At 4:45, according to when I called my mom, I finally left customs. After some confusion, a number of phone calls, and checking my work email, my mother finally arrived in her Ford Escape. We got a little turned around, but were finally on our way to Wisconsin. We stopped at one of my other favorite Chicago features - one of the Oasises, Lake Forest - which used to be just one giant fast food restaurant, but is now more like a food court with lots of choices, suspended over the interstate highway. When I was a kid, the Belvedere Oasis was the McDonald's, I think another one was a Hardee's, and that Lake Forest was actually a Wendy's, which we never went to because my family had no familiarity with the Wendy's chain, since there wasn't one in Rapids.

While Mom got gas, I walked over to the Oasis to see what they had. I got a medium coffee at Starbucks, then decided to get two pieces of Original Recipe dark meat chicken at KFC. I found Mom, and she went off to get her own food, then we went to the gas station so she could get a beverage, and we were off, on our way to home. I told stories, and listened to Mom's stories, then we got into Milwaukee and arrived at my sister's place.

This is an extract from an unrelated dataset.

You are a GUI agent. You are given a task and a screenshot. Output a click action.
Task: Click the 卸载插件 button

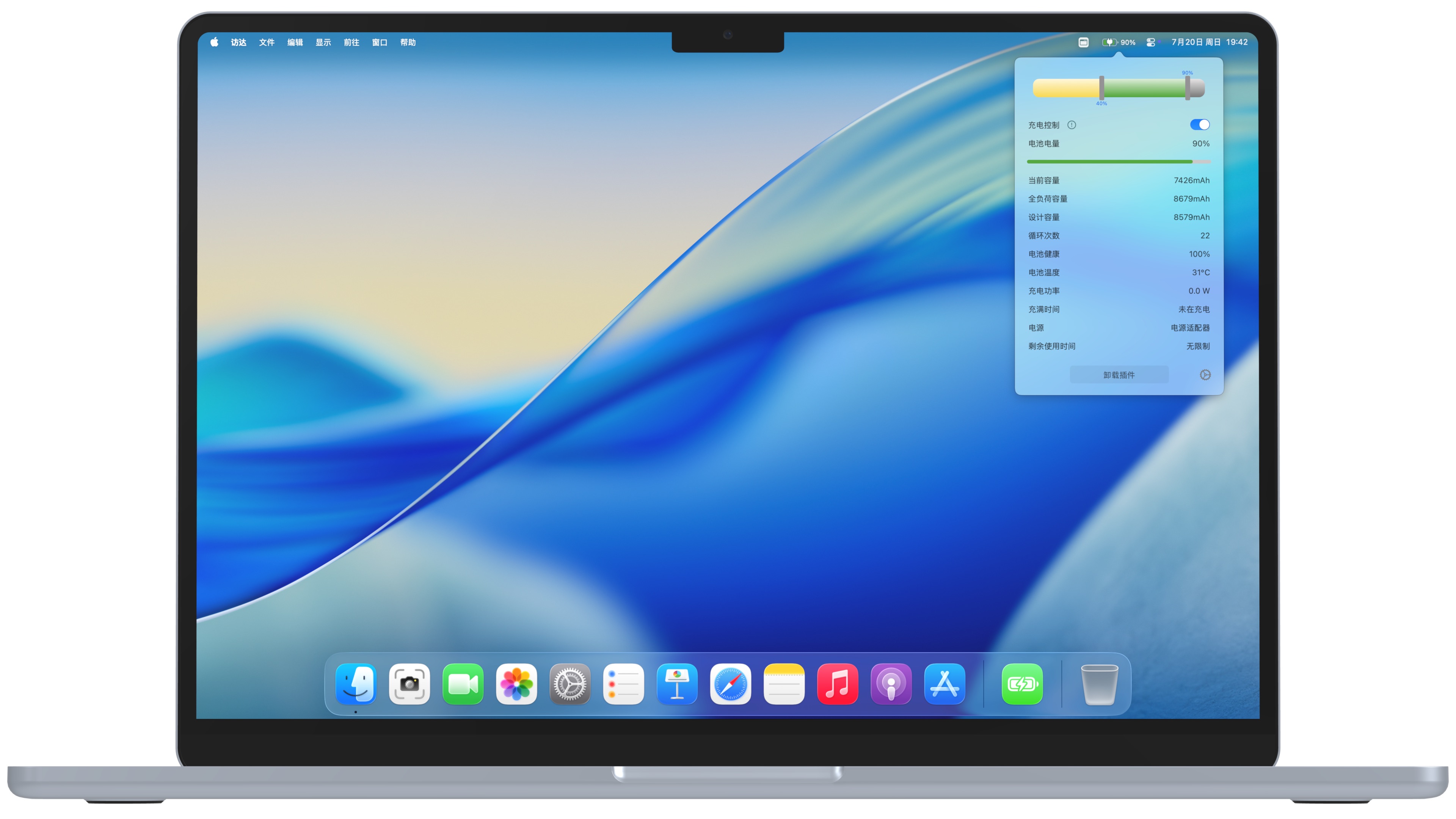[x=1119, y=375]
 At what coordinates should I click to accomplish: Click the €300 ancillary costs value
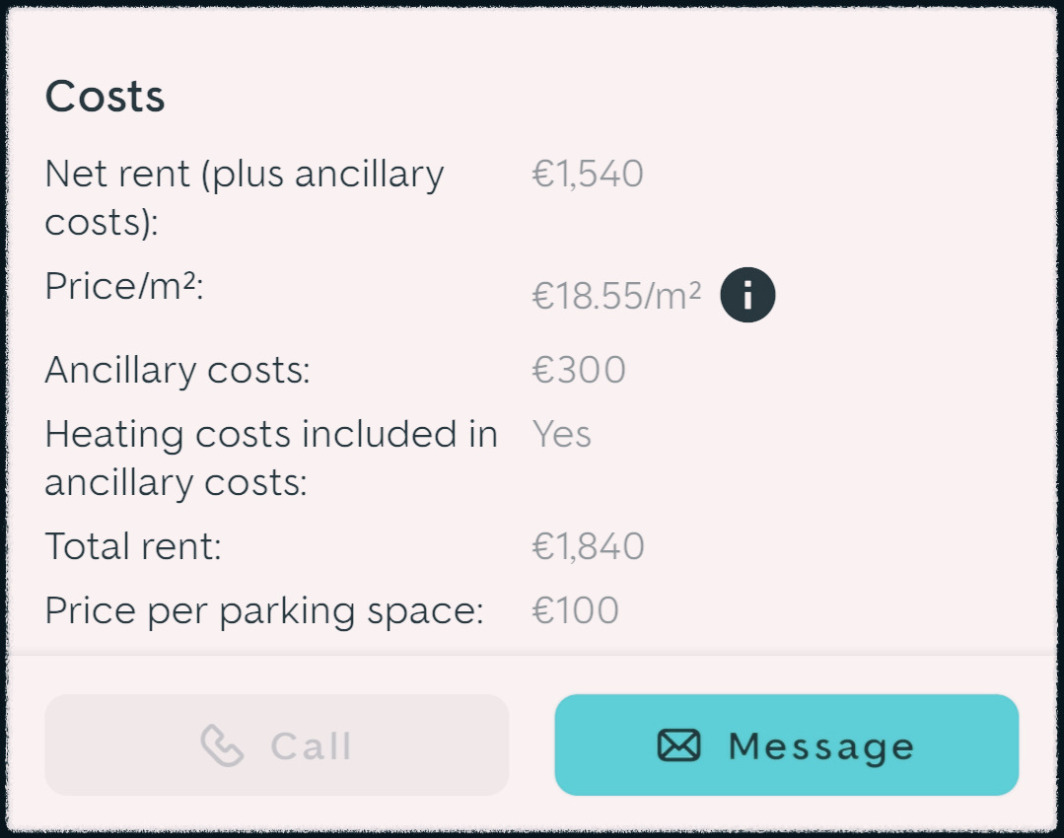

Mom had used this trip to get me to also pick up her expensive, but quality Adirondack chairs, and they were in the back of the SUV. We had to leave one at my sister's place, however, in order to make room for my sister to sit in the vehicle. We parked near her house, unloaded things, and brought a chair into her house. After talking for a little while with her roommate, and playing with the kitties, Mom, Sister, and I really set out for home. My throat became parched from all of the great conversation, from my own stories, their stories, and sharing information from documentaries, like the BBC's Lost Kingdoms of Africa.

When we were by Menasha, Dad called, and, at the same time, Sister indicated that she was a little lost. Mom and Sister were attempting to figure out where we were, and how we could get to where we wanted to be. At the same time, Dad was in my ear, wondering where we were, but Sister told me, several times, "don't say that," as I attempted to give Dad information that would directly answer his direct question. Eventually, Sister said "we're an hour and a half from home," I relayed the message to Dad, who said that he thought he would still be awake when we got home, but I was dubious. This happened some time after 9pm.

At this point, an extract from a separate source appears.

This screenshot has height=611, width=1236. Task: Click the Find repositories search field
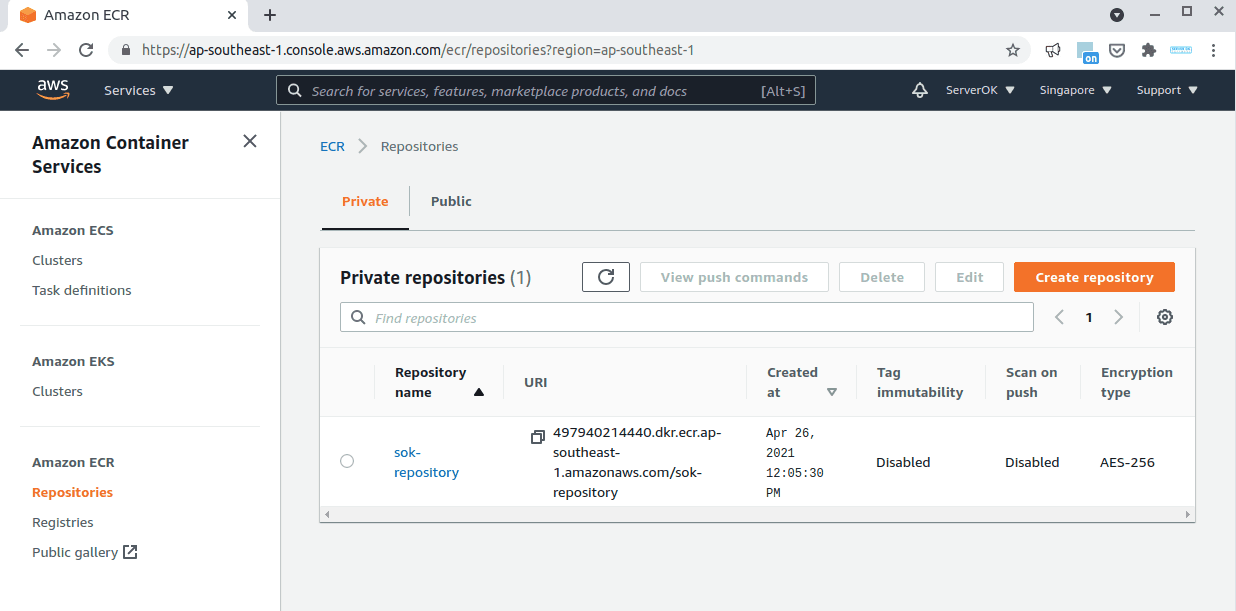pos(687,316)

We continued the conversation throughout the rest of the trip, sailing through Stevens Point, and began the final, and most harrowing part of the trip, for me, at least. This part was all of the unlit county highways, leading to the state highway that leads to my parents' driveway. At any time during this segment (except for the part through the village, where there were lights and the speed limit was 25), a roughly 100 or 200 (I think) pound hoofed mammal's eyes would reflect the headlights, and it would dart into the path of our vehicle. The last time that this happened to me was in 2007, in a rental car, on the way down to Milwaukee, in the outskirts of Wisconsin Rapids. I saw the deer, applied the brakes, and swerved, just in time to look into the eyes of the terrified doe as she scrambled away with her life. We did not repeat anything like that during our drive home, arrived after 11pm, safe and sound, and found that Dad had gone to bed.

We talked a little more, I took out a few souvenirs, and gave Mom some of her gifts, changed for bed, then retreated upstairs, to my old room, to finally end Day 12.